## EXCERPT

If we look out over the sea and perceive a ship, and five minutes later look again and perceive it in a different place, we find ourselves obliged to imagine it as having occupied intermediate positions when we were not looking.  That is already an example of historical thinking… (Collingwood 241)

So, regardless of the sort of evidence Mrs de Winter might use, her inquiries into the past she would qualify as historical research.  And:

If it is by historical thinking that we re-think and so rediscover the thought of Hammurabi or Solon, it is in the same way that we discover the thought of a friend who writes us a letter, or a stranger who crosses the street. (Collingwood 219)

This passage takes us to one of Collingwood’s chief ideas, that the goal of history is to reenact in one’s own mind the thought of the person who performed some past act.  For example:

[H]istorical knowledge is simply the reeanctment of past experiences in the mind of the present thinker. (Collingwood 326)

And:

History cannot be scientifically written unless the historian can reenact in his own mind the experience of the people whose actions he is narrating. (Collingwood 39)

This is certainly Mrs de Winter’s goal.  Eating dinner with Maxim one evening, she so far succeeds in immersing herself in thoughts of some previous evening when he and Rebecca dined in that same room that she unconsciously acts the scene out in pantomime while her husband watches in alarm (pages 168-169 of the 1942 Doubleday edition, Three Romantic Novels of Cornwall; I’ll call this book “du Maurier” from here on out)  We learn subsequently that her idea of the relationship between her husband and Rebecca was entirely false; the thoughts in her mind that evening were not those that had passed through the minds of Maxim and Rebecca.  She had failed in her goal, and was as much a prisoner of the past after that episode as she had been before it. 

Another point of contact between Collingwood’s argument and the second Mrs de Winter’s experience is the relationship between memory and history.  Here’s Collingwood on the difference between the two:

If I say “I remember writing a letter to So-and-So last week,” that is a statement of memory, but it is not an historical statement.  But if I can add, “And my memory is not deceiving me; because here is his reply,” then I am basing a statement about the past on evidence; I am talking history. (Collingwood 252)

## REQUIREMENT
In the excerpt on Collingwood and Mrs de Winter, what does she unconsciously do at dinner while picturing an earlier evening when Maxim and Rebecca dined in that room?

## INFORMATION PROVIDED
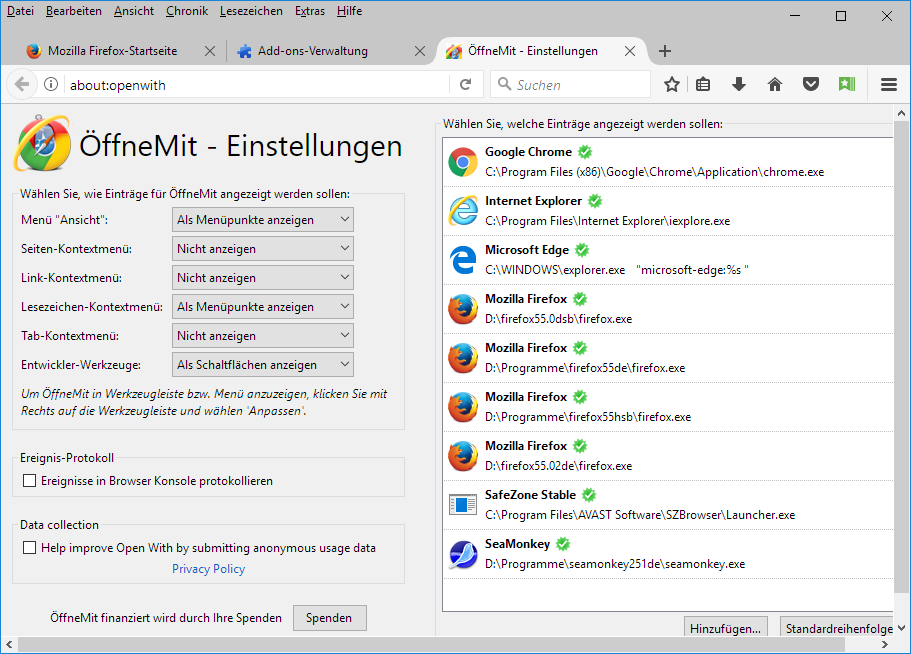Check Help improve Open With checkbox
The height and width of the screenshot is (654, 911).
click(30, 548)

## ANSWER TO THE TASK
She acts the scene out in pantomime while her husband watches in alarm.